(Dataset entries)
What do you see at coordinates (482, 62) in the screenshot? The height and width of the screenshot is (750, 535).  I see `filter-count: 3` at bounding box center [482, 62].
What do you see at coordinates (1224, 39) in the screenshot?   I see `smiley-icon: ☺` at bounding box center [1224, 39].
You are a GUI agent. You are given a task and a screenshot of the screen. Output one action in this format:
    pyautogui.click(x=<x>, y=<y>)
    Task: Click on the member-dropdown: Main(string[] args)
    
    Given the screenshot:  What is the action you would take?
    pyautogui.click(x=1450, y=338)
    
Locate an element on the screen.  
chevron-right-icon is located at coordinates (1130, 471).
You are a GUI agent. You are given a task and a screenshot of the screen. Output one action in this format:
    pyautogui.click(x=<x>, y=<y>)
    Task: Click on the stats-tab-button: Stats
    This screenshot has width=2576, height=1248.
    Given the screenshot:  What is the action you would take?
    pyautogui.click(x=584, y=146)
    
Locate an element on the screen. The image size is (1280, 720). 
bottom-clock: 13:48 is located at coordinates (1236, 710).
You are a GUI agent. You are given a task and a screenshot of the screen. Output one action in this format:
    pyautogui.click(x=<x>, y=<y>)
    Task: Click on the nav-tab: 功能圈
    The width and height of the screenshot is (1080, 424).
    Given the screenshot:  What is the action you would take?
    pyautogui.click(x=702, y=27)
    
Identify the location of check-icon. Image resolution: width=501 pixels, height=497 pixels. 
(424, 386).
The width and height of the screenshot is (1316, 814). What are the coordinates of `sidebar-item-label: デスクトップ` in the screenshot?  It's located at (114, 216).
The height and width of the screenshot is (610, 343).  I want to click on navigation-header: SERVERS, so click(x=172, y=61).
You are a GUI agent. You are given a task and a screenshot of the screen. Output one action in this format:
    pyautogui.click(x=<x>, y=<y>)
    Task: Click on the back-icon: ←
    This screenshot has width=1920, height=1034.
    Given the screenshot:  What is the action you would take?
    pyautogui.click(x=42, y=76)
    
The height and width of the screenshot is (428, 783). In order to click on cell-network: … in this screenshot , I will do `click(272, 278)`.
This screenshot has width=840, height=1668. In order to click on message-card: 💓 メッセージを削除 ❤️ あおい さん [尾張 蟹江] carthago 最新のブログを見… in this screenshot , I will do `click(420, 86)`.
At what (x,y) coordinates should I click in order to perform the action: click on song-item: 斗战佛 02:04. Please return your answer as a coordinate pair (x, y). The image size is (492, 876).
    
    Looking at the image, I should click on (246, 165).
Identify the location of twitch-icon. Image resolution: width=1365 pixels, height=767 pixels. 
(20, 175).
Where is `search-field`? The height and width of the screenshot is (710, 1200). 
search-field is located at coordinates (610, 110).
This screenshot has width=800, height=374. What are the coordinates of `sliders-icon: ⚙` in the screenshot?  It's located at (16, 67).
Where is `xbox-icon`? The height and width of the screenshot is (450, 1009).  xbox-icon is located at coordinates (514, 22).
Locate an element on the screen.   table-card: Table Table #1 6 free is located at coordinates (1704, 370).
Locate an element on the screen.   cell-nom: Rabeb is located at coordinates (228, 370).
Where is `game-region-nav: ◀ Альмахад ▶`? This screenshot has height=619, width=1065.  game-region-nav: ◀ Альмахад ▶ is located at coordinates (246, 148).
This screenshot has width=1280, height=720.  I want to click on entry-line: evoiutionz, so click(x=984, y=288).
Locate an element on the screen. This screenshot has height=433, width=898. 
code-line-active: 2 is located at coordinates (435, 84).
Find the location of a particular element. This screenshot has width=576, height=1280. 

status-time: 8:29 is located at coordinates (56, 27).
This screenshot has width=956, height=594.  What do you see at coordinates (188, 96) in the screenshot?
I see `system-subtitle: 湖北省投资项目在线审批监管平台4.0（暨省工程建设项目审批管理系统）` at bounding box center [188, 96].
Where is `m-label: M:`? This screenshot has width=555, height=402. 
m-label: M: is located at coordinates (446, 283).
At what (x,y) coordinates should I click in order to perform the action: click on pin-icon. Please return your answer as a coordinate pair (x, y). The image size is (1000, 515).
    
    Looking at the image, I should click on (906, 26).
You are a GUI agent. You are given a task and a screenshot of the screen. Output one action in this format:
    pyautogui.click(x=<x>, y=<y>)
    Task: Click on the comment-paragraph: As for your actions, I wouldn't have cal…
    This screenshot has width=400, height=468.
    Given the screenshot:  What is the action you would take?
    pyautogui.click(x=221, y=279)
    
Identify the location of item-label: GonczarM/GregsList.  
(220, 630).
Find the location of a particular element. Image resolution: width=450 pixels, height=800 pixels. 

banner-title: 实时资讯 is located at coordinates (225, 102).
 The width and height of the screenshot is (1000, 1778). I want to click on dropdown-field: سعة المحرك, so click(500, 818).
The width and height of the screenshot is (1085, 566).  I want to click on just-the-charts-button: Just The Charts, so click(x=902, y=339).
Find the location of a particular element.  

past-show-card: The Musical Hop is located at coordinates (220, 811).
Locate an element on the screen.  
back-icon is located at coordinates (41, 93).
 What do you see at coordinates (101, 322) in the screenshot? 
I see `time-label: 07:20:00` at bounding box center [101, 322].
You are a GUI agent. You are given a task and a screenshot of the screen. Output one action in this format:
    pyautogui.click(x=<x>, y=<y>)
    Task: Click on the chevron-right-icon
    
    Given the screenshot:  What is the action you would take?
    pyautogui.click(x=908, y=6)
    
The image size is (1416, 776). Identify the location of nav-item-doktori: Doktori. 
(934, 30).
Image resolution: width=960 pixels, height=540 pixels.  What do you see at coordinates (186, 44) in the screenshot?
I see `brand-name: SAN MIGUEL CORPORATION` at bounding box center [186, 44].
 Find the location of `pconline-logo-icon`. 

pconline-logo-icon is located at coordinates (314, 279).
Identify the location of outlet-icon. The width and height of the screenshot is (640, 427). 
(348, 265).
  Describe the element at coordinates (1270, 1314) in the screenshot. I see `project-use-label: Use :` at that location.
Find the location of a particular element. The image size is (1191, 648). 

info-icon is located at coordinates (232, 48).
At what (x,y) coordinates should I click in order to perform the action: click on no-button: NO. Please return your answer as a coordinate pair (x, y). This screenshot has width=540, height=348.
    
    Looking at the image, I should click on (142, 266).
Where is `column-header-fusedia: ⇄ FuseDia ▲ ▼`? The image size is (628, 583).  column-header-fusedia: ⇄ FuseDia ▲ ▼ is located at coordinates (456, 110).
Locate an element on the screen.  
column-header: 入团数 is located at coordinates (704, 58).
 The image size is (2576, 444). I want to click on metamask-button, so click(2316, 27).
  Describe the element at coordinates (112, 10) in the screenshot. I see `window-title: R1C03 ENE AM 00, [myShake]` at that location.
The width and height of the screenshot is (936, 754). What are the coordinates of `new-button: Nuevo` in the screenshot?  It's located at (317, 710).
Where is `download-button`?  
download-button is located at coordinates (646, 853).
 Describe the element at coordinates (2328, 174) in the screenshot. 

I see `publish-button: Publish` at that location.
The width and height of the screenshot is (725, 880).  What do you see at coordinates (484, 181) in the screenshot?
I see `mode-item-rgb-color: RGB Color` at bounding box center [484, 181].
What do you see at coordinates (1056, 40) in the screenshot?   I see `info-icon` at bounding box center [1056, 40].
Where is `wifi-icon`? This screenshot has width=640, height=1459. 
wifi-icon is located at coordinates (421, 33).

• Task prompt
Convert the entries, starting with the first line and ending with the line that contains "What do you see at coordinates (1224, 39)", into a Markdown table with the columns Row and Line, leaving out any blank lines.

• Output for this exercise
| Row | Line |
|---|---|
| 1 | What do you see at coordinates (482, 62) in the screenshot? The height and width of the screenshot is (750, 535).  I see `filter-count: 3` at bounding box center [482, 62]. |
| 2 | What do you see at coordinates (1224, 39) in the screenshot?   I see `smiley-icon: ☺` at bounding box center [1224, 39]. |